Cavendish, 27, has won 23 stages on the Tour de France and will wear the Belgian team's colours when cycling's most celebrated race visits the Mediterranean island of Corsica for the first time next year.
The flat 212km run from Porto-Vecchio to Bastia on June 29 is seen as perfect for sprinters such as Cavendish, who in 2011 was the world road race champion and has won the final Tour stage on the Champs Elysees for the last four years in succession.
Cavendish told the daily that next year's Tour will show "every good aspect" of cycling, which is battling to recover from the fall-out of the Lance Armstrong doping scandal that has shattered its reputation.

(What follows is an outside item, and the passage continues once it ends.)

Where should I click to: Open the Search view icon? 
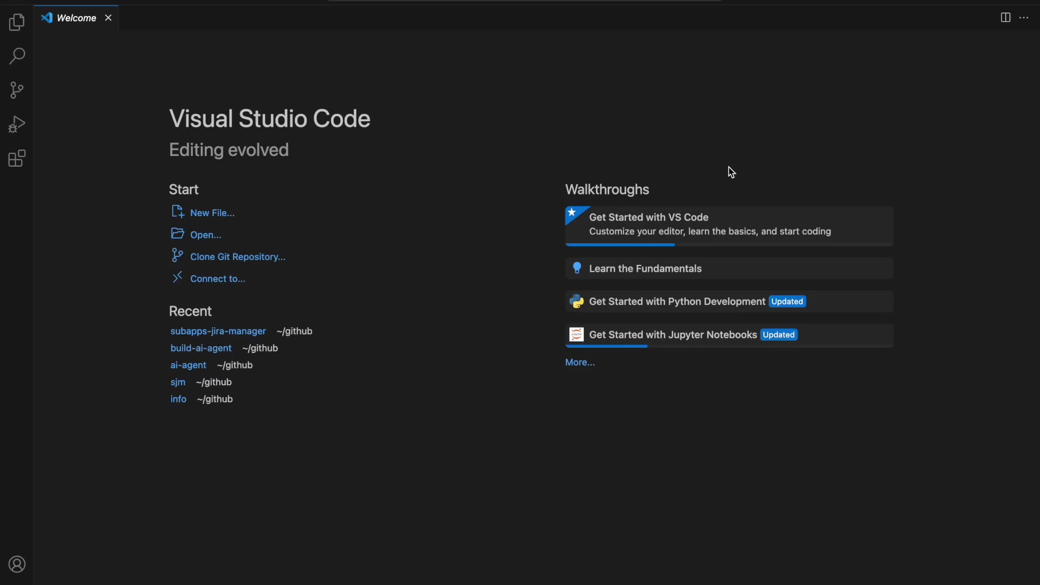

The Isle of Man rider, however, echoed the views of his current team-mate and compatriot, 2012 Tour de France winner Bradley Wiggins, by saying it was unfair to imply that all professional cyclists took banned substances.
"Since I turned pro, I've not seen anything that suggests it's (cycling's) not clean. I'm riding clean and winning the biggest bike races in the world and I'm actually not that good," he was quoted as saying.
"So, if I'm winning clean then people can't be cheating," he said, adding that any current rider who doped would now be found out.